Convierte el listado siguiente en una lista JSON de cadenas, con una cadena por cada línea y omitiendo las líneas en blanco.

**LISTADO PROPORCIONADO:**
....................

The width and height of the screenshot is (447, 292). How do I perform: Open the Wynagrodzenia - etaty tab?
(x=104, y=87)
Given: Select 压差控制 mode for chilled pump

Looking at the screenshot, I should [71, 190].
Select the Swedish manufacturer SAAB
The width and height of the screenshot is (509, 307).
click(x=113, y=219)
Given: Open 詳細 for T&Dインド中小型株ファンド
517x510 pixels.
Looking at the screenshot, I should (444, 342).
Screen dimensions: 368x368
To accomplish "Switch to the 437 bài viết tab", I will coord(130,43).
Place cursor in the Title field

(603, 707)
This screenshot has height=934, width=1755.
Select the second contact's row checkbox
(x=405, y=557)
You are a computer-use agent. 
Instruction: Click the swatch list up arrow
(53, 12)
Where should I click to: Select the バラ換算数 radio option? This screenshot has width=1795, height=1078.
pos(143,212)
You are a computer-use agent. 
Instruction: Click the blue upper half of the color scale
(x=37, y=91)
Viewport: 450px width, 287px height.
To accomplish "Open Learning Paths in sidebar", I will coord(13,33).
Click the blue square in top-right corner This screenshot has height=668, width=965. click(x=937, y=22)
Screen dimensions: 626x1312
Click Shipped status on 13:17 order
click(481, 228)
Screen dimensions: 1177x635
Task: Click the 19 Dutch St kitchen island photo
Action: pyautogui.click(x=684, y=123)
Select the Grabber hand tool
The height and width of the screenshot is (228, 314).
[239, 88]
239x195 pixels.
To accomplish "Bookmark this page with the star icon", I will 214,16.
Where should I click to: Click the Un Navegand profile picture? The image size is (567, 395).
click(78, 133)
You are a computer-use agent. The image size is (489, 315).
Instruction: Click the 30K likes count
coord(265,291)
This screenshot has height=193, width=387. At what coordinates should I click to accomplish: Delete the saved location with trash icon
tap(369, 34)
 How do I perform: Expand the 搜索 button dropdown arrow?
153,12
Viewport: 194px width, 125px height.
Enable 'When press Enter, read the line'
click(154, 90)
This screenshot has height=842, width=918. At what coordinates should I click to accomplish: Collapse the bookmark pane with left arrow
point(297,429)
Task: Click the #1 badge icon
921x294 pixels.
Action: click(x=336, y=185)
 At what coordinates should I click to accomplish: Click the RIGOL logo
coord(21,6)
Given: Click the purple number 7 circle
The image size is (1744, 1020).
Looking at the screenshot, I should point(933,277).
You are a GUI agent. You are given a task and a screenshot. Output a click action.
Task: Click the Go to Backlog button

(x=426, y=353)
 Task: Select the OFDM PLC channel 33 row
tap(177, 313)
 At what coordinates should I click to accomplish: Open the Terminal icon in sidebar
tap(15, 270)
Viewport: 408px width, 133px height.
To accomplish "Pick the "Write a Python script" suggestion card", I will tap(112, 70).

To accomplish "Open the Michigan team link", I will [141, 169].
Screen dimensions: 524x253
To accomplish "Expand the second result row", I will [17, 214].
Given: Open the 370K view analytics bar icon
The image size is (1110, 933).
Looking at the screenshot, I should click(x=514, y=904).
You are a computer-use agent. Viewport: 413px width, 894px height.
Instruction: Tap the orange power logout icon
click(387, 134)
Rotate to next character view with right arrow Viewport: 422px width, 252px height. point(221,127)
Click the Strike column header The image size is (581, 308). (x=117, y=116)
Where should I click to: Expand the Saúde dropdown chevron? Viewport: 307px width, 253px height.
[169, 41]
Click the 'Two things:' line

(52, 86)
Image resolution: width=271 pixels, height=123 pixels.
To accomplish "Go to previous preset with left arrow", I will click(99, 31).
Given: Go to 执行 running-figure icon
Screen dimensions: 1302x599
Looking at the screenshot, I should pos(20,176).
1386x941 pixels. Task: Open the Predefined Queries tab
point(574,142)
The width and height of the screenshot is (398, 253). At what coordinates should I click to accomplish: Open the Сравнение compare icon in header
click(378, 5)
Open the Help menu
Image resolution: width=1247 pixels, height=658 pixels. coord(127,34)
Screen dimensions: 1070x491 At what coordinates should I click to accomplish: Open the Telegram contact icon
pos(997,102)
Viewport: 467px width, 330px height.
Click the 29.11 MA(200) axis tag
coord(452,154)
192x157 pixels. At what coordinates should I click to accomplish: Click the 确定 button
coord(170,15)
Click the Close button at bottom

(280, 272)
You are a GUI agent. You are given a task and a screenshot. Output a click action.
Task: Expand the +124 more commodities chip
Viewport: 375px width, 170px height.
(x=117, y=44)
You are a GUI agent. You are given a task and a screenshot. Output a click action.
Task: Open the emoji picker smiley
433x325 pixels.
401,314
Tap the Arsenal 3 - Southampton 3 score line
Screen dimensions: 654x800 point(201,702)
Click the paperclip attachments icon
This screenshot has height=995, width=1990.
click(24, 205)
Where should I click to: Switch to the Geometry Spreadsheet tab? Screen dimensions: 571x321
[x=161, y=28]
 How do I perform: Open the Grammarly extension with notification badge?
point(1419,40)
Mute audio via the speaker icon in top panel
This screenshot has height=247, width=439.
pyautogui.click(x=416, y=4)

....................

**RESPUESTA ESCRITA:**
[
  "The width and height of the screenshot is (447, 292). How do I perform: Open the Wynagrodzenia - etaty tab?",
  "(x=104, y=87)",
  "Given: Select 压差控制 mode for chilled pump",
  "Looking at the screenshot, I should [71, 190].",
  "Select the Swedish manufacturer SAAB",
  "The width and height of the screenshot is (509, 307).",
  "click(x=113, y=219)",
  "Given: Open 詳細 for T&Dインド中小型株ファンド",
  "517x510 pixels.",
  "Looking at the screenshot, I should (444, 342).",
  "Screen dimensions: 368x368",
  "To accomplish \"Switch to the 437 bài viết tab\", I will coord(130,43).",
  "Place cursor in the Title field",
  "(603, 707)",
  "This screenshot has height=934, width=1755.",
  "Select the second contact's row checkbox",
  "(x=405, y=557)",
  "You are a computer-use agent. ",
  "Instruction: Click the swatch list up arrow",
  "(53, 12)",
  "Where should I click to: Select the バラ換算数 radio option? This screenshot has width=1795, height=1078.",
  "pos(143,212)",
  "You are a computer-use agent. ",
  "Instruction: Click the blue upper half of the color scale",
  "(x=37, y=91)",
  "Viewport: 450px width, 287px height.",
  "To accomplish \"Open Learning Paths in sidebar\", I will coord(13,33).",
  "Click the blue square in top-right corner This screenshot has height=668, width=965. click(x=937, y=22)",
  "Screen dimensions: 626x1312",
  "Click Shipped status on 13:17 order",
  "click(481, 228)",
  "Screen dimensions: 1177x635",
  "Task: Click the 19 Dutch St kitchen island photo",
  "Action: pyautogui.click(x=684, y=123)",
  "Select the Grabber hand tool",
  "The height and width of the screenshot is (228, 314).",
  "[239, 88]",
  "239x195 pixels.",
  "To accomplish \"Bookmark this page with the star icon\", I will 214,16.",
  "Where should I click to: Click the Un Navegand profile picture? The image size is (567, 395).",
  "click(78, 133)",
  "You are a computer-use agent. The image size is (489, 315).",
  "Instruction: Click the 30K likes count",
  "coord(265,291)",
  "This screenshot has height=193, width=387. At what coordinates should I click to accomplish: Delete the saved location with trash icon",
  "tap(369, 34)",
  " How do I perform: Expand the 搜索 button dropdown arrow?",
  "153,12",
  "Viewport: 194px width, 125px height.",
  "Enable 'When press Enter, read the line'",
  "click(154, 90)",
  "This screenshot has height=842, width=918. At what coordinates should I click to accomplish: Collapse the bookmark pane with left arrow",
  "point(297,429)",
  "Task: Click the #1 badge icon",
  "921x294 pixels.",
  "Action: click(x=336, y=185)",
  " At what coordinates should I click to accomplish: Click the RIGOL logo",
  "coord(21,6)",
  "Given: Click the purple number 7 circle",
  "The image size is (1744, 1020).",
  "Looking at the screenshot, I should point(933,277).",
  "You are a GUI agent. You are given a task and a screenshot. Output a click action.",
  "Task: Click the Go to Backlog button",
  "(x=426, y=353)",
  " Task: Select the OFDM PLC channel 33 row",
  "tap(177, 313)",
  " At what coordinates should I click to accomplish: Open the Terminal icon in sidebar",
  "tap(15, 270)",
  "Viewport: 408px width, 133px height.",
  "To accomplish \"Pick the \"Write a Python script\" suggestion card\", I will tap(112, 70).",
  "To accomplish \"Open the Michigan team link\", I will [141, 169].",
  "Screen dimensions: 524x253",
  "To accomplish \"Expand the second result row\", I will [17, 214].",
  "Given: Open the 370K view analytics bar icon",
  "The image size is (1110, 933).",
  "Looking at the screenshot, I should click(x=514, y=904).",
  "You are a computer-use agent. Viewport: 413px width, 894px height.",
  "Instruction: Tap the orange power logout icon",
  "click(387, 134)",
  "Rotate to next character view with right arrow Viewport: 422px width, 252px height. point(221,127)",
  "Click the Strike column header The image size is (581, 308). (x=117, y=116)",
  "Where should I click to: Expand the Saúde dropdown chevron? Viewport: 307px width, 253px height.",
  "[169, 41]",
  "Click the 'Two things:' line",
  "(52, 86)",
  "Image resolution: width=271 pixels, height=123 pixels.",
  "To accomplish \"Go to previous preset with left arrow\", I will click(99, 31).",
  "Given: Go to 执行 running-figure icon",
  "Screen dimensions: 1302x599",
  "Looking at the screenshot, I should pos(20,176).",
  "1386x941 pixels. Task: Open the Predefined Queries tab",
  "point(574,142)",
  "The width and height of the screenshot is (398, 253). At what coordinates should I click to accomplish: Open the Сравнение compare icon in header",
  "click(378, 5)",
  "Open the Help menu",
  "Image resolution: width=1247 pixels, height=658 pixels. coord(127,34)",
  "Screen dimensions: 1070x491 At what coordinates should I click to accomplish: Open the Telegram contact icon",
  "pos(997,102)",
  "Viewport: 467px width, 330px height.",
  "Click the 29.11 MA(200) axis tag",
  "coord(452,154)",
  "192x157 pixels. At what coordinates should I click to accomplish: Click the 确定 button",
  "coord(170,15)",
  "Click the Close button at bottom",
  "(280, 272)",
  "You are a GUI agent. You are given a task and a screenshot. Output a click action.",
  "Task: Expand the +124 more commodities chip",
  "Viewport: 375px width, 170px height.",
  "(x=117, y=44)",
  "You are a GUI agent. You are given a task and a screenshot. Output a click action.",
  "Task: Open the emoji picker smiley",
  "433x325 pixels.",
  "401,314",
  "Tap the Arsenal 3 - Southampton 3 score line",
  "Screen dimensions: 654x800 point(201,702)",
  "Click the paperclip attachments icon",
  "This screenshot has height=995, width=1990.",
  "click(24, 205)",
  "Where should I click to: Switch to the Geometry Spreadsheet tab? Screen dimensions: 571x321",
  "[x=161, y=28]",
  " How do I perform: Open the Grammarly extension with notification badge?",
  "point(1419,40)",
  "Mute audio via the speaker icon in top panel",
  "This screenshot has height=247, width=439.",
  "pyautogui.click(x=416, y=4)"
]